- [What is expected]
Using the data below, return all lines in which "agent" appears.
Data extracts START
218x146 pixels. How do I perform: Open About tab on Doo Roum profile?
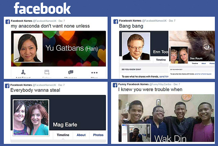pyautogui.click(x=204, y=63)
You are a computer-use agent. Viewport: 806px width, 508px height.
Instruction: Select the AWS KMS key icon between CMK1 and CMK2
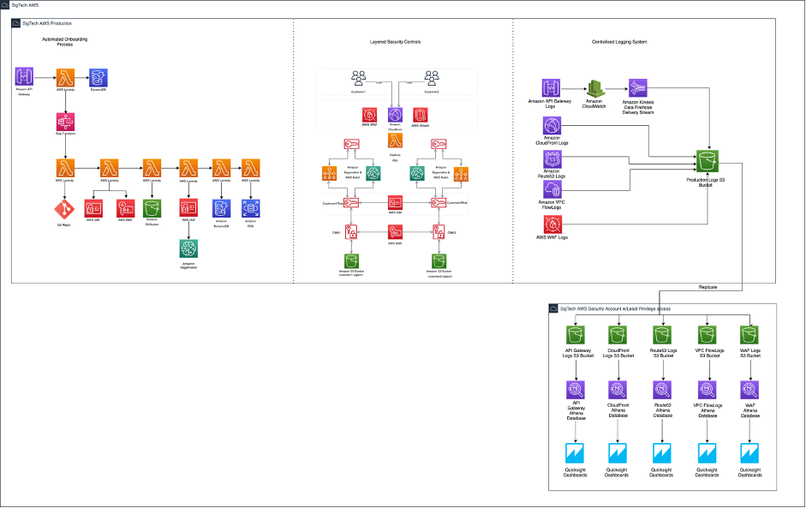click(394, 233)
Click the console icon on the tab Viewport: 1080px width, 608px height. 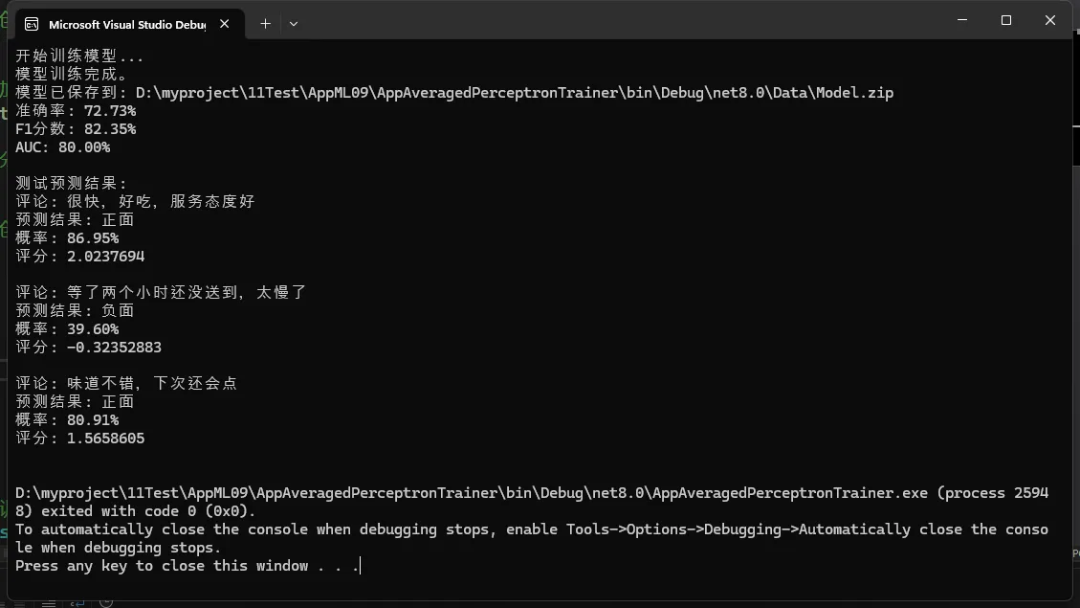32,24
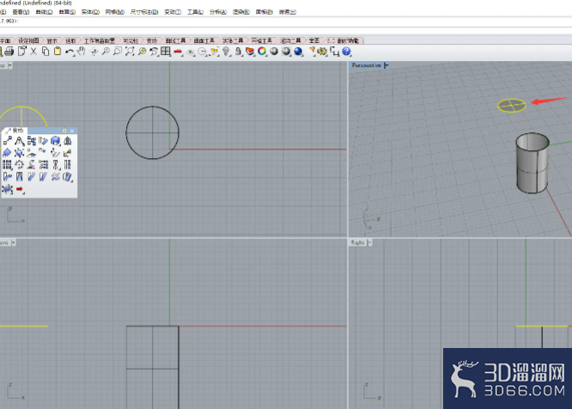Toggle the Lock objects padlock icon
Viewport: 572px width, 409px height.
click(x=238, y=52)
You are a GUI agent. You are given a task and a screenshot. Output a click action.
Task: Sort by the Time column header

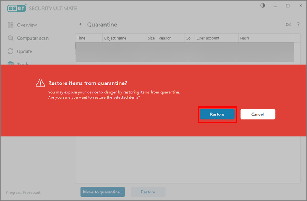(89, 38)
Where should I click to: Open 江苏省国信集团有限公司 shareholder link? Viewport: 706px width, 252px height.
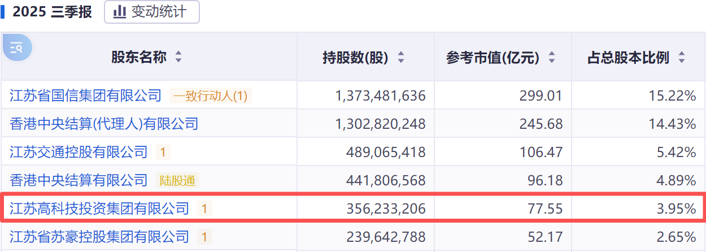(85, 95)
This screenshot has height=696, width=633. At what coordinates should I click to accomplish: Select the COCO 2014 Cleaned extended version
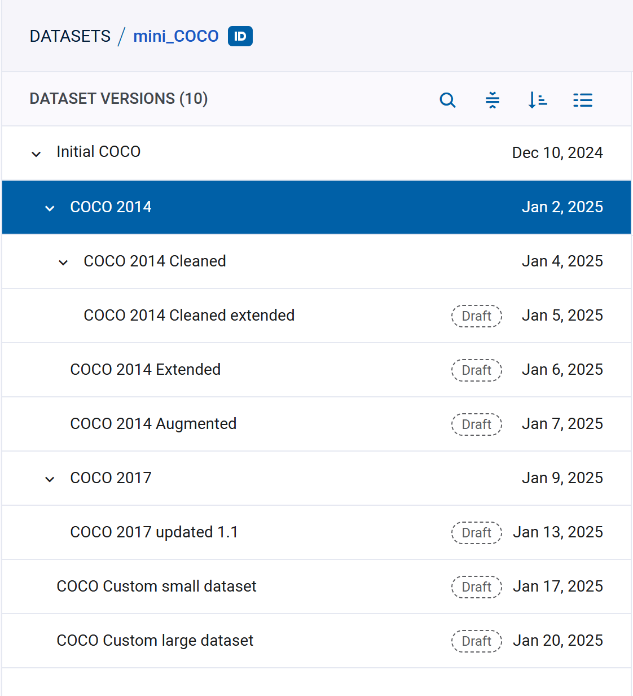click(x=189, y=316)
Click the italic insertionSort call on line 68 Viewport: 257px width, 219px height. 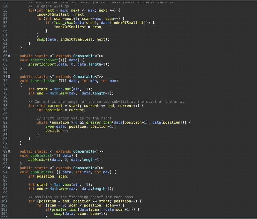[x=42, y=64]
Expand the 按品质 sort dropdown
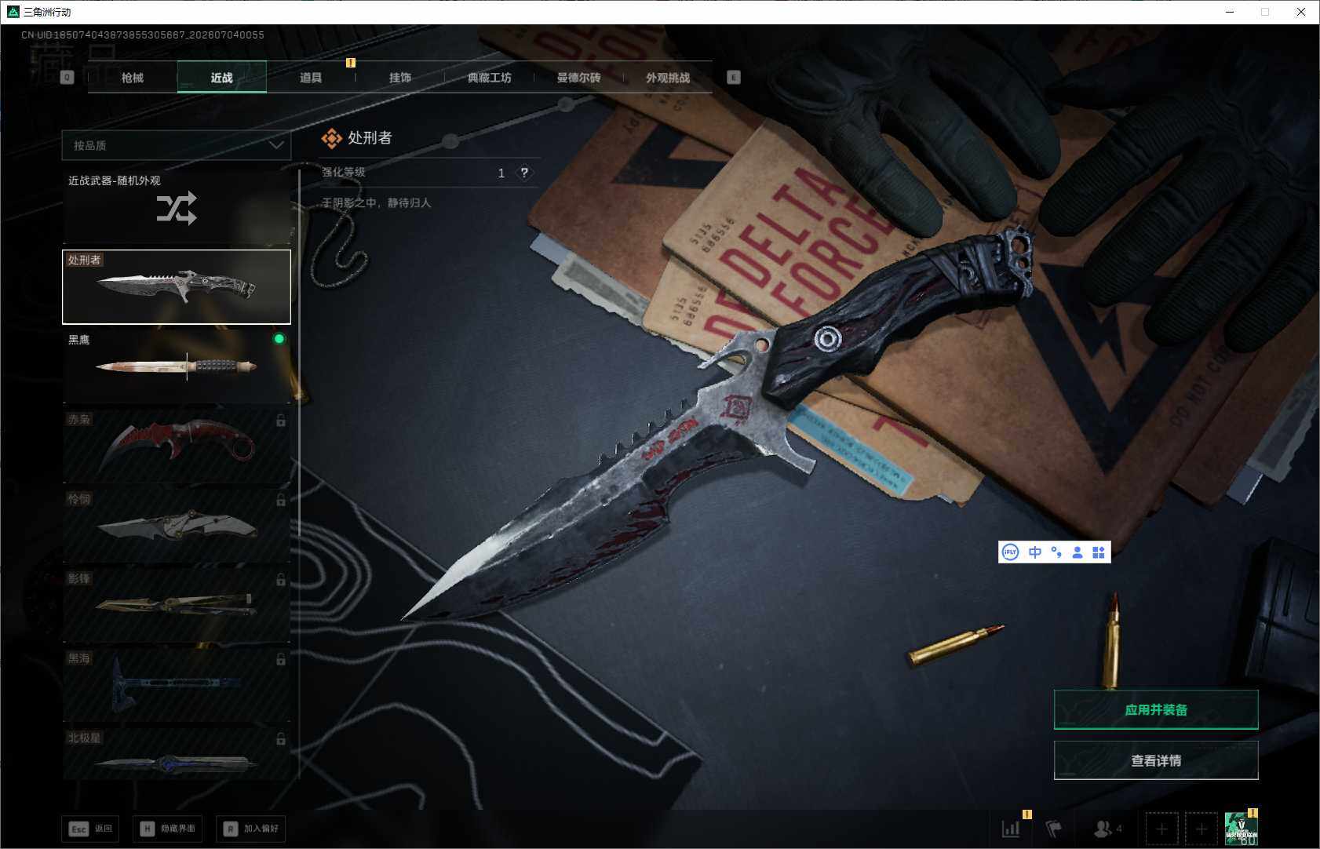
Data extracts END
- [Exercise response]
You are a computer-use agent. Viewport: 806px width, 508px height.
You are a GUI agent. You are given a task and a screenshot. Output a click action.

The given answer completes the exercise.